As many know, The Doors formed in Los Angeles in the ‘60s and quickly became popular if but also controversial in some ways, though nonetheless influential. Classified as Acid Rock, jazzy, and Psychedlic Rock, with R&B and other influences, they executed a unique sound with a broad appeal and utilized the versatility of rock by infusing their music with interesting elements, such as the organ in “Light My Fire.” Their run was short-lived because of Jim Morrison’s death in 1971, which likely contributes to their mystique and legacy in the way the premature death of prominent artists (be they musicians or writers) has been known to do (see also below: Basquiat). Maybe not terribly important, but the origin of the band’s name has always intrigued us, the doors reference being one of Huxley’s Doors of Perception (which in turn was a Huxley reference to Blake—literary homage galore), which likely explains some of their more psychedelic sounds and lyrics, some of the ostensible cerebralism.

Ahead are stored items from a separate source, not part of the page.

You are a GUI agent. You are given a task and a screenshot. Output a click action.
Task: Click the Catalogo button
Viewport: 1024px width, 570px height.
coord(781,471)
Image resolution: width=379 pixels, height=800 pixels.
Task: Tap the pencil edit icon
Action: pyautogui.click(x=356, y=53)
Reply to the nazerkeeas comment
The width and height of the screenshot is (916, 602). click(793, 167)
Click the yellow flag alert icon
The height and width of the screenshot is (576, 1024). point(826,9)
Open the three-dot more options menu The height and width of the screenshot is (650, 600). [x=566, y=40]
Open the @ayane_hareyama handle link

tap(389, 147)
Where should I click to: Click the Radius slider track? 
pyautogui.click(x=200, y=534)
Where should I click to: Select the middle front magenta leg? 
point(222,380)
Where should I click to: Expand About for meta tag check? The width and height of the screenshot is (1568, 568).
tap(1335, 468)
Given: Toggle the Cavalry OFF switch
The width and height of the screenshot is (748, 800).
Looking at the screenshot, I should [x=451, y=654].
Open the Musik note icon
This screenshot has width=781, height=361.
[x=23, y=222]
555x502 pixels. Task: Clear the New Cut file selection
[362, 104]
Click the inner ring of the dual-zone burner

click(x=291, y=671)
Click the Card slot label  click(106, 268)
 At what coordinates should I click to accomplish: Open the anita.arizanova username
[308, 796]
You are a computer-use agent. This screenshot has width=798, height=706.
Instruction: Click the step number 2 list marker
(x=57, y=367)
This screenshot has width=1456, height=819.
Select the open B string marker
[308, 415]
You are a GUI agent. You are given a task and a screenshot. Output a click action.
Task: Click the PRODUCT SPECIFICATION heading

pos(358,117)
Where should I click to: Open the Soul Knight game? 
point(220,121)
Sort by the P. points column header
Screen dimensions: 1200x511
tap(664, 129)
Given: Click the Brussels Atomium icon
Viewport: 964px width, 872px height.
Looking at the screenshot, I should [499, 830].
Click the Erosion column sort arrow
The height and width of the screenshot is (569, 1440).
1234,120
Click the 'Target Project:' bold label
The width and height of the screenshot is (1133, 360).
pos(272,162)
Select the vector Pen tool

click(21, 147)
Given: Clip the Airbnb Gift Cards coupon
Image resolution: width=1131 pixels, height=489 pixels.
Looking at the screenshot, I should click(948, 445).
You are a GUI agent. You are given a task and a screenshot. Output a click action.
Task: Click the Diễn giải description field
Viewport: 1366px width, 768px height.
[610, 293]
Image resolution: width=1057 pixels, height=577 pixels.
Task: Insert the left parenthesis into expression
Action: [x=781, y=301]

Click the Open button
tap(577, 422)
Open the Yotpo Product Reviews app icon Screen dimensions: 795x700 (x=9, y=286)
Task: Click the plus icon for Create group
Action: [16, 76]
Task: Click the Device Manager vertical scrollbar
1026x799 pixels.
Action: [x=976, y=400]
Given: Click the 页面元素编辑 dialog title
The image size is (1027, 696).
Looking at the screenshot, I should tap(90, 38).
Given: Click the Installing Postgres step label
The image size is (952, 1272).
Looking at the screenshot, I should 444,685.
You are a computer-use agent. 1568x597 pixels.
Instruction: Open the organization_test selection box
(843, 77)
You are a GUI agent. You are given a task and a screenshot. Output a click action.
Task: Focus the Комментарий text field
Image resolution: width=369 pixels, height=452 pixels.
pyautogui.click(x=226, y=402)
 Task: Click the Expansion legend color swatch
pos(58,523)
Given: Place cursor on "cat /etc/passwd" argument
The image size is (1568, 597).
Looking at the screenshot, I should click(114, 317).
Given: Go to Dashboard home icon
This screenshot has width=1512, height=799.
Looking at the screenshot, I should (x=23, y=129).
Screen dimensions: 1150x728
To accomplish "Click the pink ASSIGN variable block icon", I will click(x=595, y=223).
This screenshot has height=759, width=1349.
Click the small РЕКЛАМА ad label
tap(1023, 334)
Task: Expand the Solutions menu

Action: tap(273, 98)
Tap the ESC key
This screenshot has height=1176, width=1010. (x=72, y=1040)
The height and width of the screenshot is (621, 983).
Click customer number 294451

“I wrote it at my parent’s house, in the room where the piano was,
although I wrote in on the guitar.”
—The Doors’ guitarist, Robby Krieger in Songwritingmagazine
We include the above pull quote because of how quotidian it is, how humble the origins of a great song. Good things can come of even banal or comfortable circumstances, a point useful to keep in mind for writers—we sacrifice earnings, most of us, in pursuit of our writing ideals, in favor of hours of quiet time doing a craft which amounts, much of the time, to simply thinking, day-dreaming, and a whole lot of erasure; parents’ houses or cheap venues being as good a place as any to get your thoughts worked out. Further, as we’ll discuss in subsequent issues this month, there’s something about this song, written in several keys in interesting, not-often-used-in-rock chords, infused with jazz elements and, signally, that intriguing organ, something about it that opens ones ears to hear a range of possibilities. You can glom on to the whole piece, or any number of elements, the universal but also oddly specific lyrics, the odd rhythm drummed out, the interesting guitar play and all the nuance Morrison’s voice brings to bear. It has us thinking of epic literary work that has been re-created, homaged, and otherwise referenced time and time again; a few easily-referenced works being Dante’s The Divine Comedy, The Odyssey, Hamlet, and versions of Bronte’s work. We’re thinking of recreations and or direct re-envisionings vs allusion or pastiche. The mentioned literature contains universal references in a way that can be appealing to a variety of readers, in a way that can be repurposed in new contexts, built upon, can become a theme in a new work in conversation. Listen to “Light My Fire” several times over and you’ll see the universal, a foundational work that can be added to, subtracted from, paired down, gussied up, and otherwise re-worked while still being its core self.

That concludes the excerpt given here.